Theget a lot of attention because they’re active during warm summer nights in the Northern Hemisphere, but the Geminid meteor shower is actually the strongest most years. Good news for skywatchers: The Geminids are officially active now.
The big peak of the shower isn’t for another week, but the Geminids’ early phase combines with the peaks of two other minor meteor showers Monday and could produce upward of a dozen visible meteors per hour on Monday night and Tuesday morning.
But the big show comes on Sunday, Dec. 13, and Monday, Dec. 14, when it might be possible to see up to 150 meteors per hour under ideal conditions.
Even better, this is one of the few major meteor showers that doesn’t demand you wake up well before dawn to catch the best part. According to the American Meteor Society, the Geminids provide “good activity prior to midnight as the constellation of Gemini is well placed from 22:00 onward.”

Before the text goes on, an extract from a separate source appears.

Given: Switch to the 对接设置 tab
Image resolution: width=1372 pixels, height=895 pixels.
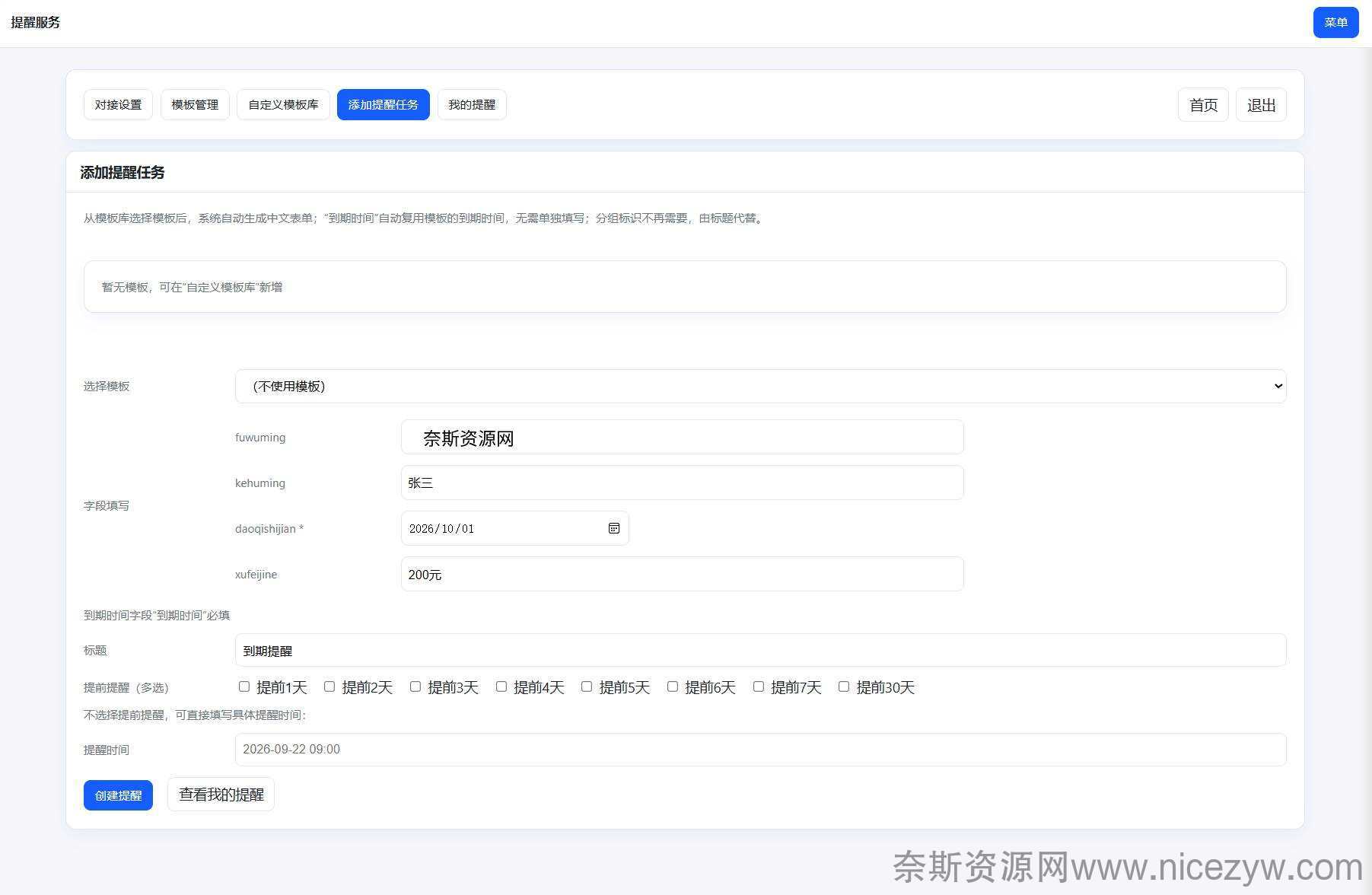Looking at the screenshot, I should coord(118,105).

This simply means that the celestial region the meteors will appear to emanate from is placed high in the sky early in the night. It will be at its highest around 2 a.m. local time, but heading out before midnight still gives you a good chance to see plenty. Plus, those hours are the best time to see bright, slow-moving “Earth grazers” along the horizon.
Bottom line: There’s no real bad time to look for Geminids. Also, you don’t need to stare at Gemini to spot Geminids. The meteors can appear just about anywhere in the night sky, but will typically be moving away from Gemini.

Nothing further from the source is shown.